■ **Given text**:
--------------------

|
|
Log in / Subscribe / Register

Two topics in user-space access

By Jonathan Corbet
March 5, 2019
Kernel code must often access data that is stored in user space. Most of the time, this access is uneventful, but it is not without its dangers and cannot be done without exercising due care. A couple of recent discussions have made it clear that this care is not always being taken, and that not all kernel developers fully understand how user-space access should be performed. The good news is that kernel developers are currently working on a set of changes to make user-space access safer in the future.

User-space and kernel addresses

The kernel provides a whole set of functions that allow kernel-space code to access user data. Naturally, these functions have to handle all of the possible things that might happen, including data that has been paged out to disk or addresses that don't point to any valid data at all. In the latter case, functions like copy_from_user() will return -EFAULT, which is usually then passed back to user space. The faulty application, which is certainly checking for error returns from system calls, can then do the right thing.

Unpleasant things can happen, though, if the address passed in from user space points to kernel data. If the kernel actually dereferences those addresses, it could allow an attacker to get at data that should be protected. The access_ok() function exists to prevent this from happening, but it can't work if kernel developers forget to call it before passing an address to low-level user-space access functions like __copy_from_user() (the higher-level functions call access_ok() internally). This particular omission has led to some severe vulnerabilities in the past.

--------------------

■ **The task**: Translate this sentence from the article on user-space access into Spanish: "This particular omission has led to some severe vulnerabilities in the past."

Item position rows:

--------------------

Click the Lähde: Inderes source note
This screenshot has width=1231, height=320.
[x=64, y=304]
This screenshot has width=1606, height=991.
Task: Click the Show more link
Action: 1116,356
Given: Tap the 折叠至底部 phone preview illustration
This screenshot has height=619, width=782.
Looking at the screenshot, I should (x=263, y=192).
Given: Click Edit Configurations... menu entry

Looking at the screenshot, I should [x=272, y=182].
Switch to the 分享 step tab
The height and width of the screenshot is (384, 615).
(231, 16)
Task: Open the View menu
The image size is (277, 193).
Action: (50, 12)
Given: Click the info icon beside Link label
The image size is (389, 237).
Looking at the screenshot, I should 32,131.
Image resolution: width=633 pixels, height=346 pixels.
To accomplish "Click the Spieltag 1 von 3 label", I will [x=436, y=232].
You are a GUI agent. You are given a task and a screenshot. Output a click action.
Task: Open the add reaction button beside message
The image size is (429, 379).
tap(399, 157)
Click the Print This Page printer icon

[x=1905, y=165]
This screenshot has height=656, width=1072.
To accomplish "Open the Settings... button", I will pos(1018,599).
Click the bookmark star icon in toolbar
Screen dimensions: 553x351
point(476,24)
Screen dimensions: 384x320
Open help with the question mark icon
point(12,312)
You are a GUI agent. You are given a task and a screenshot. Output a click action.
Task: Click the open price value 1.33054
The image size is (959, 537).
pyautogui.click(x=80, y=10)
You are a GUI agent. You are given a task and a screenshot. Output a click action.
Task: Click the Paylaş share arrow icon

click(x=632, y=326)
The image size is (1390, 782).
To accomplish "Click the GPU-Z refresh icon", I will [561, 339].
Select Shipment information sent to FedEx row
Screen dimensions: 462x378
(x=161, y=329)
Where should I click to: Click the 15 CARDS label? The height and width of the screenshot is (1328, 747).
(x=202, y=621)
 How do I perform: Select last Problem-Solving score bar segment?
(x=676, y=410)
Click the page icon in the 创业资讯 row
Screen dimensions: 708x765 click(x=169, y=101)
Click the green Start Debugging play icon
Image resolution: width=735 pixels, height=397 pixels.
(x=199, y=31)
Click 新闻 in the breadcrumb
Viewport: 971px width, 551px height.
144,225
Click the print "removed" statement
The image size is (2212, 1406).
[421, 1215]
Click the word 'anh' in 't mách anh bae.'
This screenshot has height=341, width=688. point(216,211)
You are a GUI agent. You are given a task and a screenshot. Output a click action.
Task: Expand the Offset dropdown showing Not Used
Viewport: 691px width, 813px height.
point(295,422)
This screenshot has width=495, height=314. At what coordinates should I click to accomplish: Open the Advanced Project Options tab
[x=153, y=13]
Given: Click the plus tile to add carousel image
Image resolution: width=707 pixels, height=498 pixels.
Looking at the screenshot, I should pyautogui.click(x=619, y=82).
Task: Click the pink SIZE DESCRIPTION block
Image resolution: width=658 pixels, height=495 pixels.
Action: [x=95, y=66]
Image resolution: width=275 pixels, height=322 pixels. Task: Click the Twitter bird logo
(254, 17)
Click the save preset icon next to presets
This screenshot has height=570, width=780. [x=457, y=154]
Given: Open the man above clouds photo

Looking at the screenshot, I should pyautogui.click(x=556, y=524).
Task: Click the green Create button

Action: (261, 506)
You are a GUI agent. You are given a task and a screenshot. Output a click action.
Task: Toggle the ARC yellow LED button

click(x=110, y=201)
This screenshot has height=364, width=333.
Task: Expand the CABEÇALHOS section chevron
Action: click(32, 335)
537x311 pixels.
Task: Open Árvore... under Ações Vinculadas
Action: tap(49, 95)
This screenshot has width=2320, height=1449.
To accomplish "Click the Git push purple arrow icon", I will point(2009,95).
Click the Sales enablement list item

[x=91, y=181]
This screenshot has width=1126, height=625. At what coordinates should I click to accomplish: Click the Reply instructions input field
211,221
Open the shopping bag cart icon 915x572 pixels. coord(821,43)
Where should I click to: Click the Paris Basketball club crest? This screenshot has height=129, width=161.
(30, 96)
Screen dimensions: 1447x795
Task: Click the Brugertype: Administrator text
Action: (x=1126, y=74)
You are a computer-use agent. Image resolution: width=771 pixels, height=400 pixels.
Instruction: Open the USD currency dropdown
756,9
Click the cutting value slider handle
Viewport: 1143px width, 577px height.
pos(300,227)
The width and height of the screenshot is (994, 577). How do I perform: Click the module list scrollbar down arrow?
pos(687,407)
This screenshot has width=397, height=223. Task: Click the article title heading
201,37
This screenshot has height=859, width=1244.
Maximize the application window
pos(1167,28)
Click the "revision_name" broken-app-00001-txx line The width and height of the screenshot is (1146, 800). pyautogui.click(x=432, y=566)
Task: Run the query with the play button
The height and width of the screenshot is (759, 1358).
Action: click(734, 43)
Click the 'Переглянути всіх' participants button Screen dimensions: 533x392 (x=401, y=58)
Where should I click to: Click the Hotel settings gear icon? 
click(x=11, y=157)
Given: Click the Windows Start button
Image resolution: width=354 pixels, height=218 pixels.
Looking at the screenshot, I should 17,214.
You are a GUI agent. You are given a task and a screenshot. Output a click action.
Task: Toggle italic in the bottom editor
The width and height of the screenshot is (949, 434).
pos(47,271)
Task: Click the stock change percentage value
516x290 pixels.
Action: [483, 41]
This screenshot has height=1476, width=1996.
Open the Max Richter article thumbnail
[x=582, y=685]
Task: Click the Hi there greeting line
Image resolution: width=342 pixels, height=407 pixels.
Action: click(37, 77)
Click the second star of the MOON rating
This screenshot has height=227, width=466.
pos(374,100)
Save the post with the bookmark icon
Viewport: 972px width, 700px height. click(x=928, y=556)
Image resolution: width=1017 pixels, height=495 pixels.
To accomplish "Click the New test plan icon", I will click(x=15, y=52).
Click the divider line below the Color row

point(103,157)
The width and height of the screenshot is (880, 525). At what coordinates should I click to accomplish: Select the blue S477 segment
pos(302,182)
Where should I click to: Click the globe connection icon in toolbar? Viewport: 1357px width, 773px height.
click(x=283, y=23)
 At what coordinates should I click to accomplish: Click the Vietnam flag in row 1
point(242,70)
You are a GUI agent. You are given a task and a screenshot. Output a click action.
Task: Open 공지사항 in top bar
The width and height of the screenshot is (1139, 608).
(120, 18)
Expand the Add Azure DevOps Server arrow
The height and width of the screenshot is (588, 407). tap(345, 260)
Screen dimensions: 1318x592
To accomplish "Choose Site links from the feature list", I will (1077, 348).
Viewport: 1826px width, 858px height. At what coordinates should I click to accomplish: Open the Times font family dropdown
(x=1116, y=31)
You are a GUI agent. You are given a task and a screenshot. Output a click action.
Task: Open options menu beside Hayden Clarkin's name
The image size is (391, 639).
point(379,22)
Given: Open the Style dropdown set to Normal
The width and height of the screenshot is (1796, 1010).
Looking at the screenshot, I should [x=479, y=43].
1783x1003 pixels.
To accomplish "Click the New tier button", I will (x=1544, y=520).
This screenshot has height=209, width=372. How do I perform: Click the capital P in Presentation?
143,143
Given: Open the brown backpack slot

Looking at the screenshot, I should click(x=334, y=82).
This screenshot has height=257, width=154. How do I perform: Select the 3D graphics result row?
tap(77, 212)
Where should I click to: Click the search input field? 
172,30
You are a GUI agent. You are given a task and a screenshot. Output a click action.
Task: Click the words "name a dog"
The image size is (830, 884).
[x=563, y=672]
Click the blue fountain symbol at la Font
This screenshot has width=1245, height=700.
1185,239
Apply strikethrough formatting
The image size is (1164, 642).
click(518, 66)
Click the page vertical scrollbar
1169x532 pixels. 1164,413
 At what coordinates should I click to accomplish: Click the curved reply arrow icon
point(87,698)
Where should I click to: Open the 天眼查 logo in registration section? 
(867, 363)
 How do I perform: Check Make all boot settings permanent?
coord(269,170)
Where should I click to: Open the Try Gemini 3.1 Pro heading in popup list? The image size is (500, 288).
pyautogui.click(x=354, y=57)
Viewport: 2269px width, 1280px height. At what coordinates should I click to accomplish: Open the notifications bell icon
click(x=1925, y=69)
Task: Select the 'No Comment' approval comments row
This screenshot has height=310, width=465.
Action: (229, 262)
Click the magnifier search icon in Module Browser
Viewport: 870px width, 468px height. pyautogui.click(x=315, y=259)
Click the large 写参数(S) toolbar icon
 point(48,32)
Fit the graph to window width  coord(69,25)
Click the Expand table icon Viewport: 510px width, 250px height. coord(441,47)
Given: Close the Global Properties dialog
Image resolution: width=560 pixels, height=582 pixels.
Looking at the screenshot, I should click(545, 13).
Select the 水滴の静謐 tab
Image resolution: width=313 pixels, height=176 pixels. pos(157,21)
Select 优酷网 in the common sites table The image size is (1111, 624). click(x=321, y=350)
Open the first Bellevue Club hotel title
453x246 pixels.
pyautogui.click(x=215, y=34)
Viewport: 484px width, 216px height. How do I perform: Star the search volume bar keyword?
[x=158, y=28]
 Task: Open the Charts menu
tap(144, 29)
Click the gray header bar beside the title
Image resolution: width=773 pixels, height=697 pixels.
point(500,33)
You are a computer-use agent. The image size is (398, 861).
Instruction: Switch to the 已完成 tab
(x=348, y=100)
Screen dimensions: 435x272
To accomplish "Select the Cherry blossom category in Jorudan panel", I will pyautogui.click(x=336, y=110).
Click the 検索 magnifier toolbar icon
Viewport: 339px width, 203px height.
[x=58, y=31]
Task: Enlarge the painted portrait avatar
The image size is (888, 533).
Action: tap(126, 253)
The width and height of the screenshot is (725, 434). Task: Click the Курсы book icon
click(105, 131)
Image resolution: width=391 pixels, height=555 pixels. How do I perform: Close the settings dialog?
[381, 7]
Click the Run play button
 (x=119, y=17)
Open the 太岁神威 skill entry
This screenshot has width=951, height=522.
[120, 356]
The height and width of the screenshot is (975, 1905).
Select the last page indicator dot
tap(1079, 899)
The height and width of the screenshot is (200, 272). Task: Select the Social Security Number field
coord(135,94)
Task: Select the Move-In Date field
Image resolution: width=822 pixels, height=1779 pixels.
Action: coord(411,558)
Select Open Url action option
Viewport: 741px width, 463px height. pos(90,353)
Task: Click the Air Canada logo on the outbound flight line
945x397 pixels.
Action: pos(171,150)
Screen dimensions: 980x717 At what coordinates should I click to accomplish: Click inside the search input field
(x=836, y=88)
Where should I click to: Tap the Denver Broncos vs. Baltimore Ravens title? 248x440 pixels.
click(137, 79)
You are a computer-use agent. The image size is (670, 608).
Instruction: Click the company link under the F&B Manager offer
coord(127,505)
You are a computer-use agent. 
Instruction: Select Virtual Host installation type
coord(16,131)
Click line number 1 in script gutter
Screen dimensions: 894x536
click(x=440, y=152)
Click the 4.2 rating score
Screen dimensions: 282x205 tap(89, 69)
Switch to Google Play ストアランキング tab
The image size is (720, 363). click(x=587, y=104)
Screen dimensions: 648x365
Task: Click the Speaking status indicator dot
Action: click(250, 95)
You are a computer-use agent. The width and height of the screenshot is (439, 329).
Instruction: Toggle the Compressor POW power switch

--------------------

■ **Final result**: Esta omisión en particular ha provocado algunas vulnerabilidades graves en el pasado.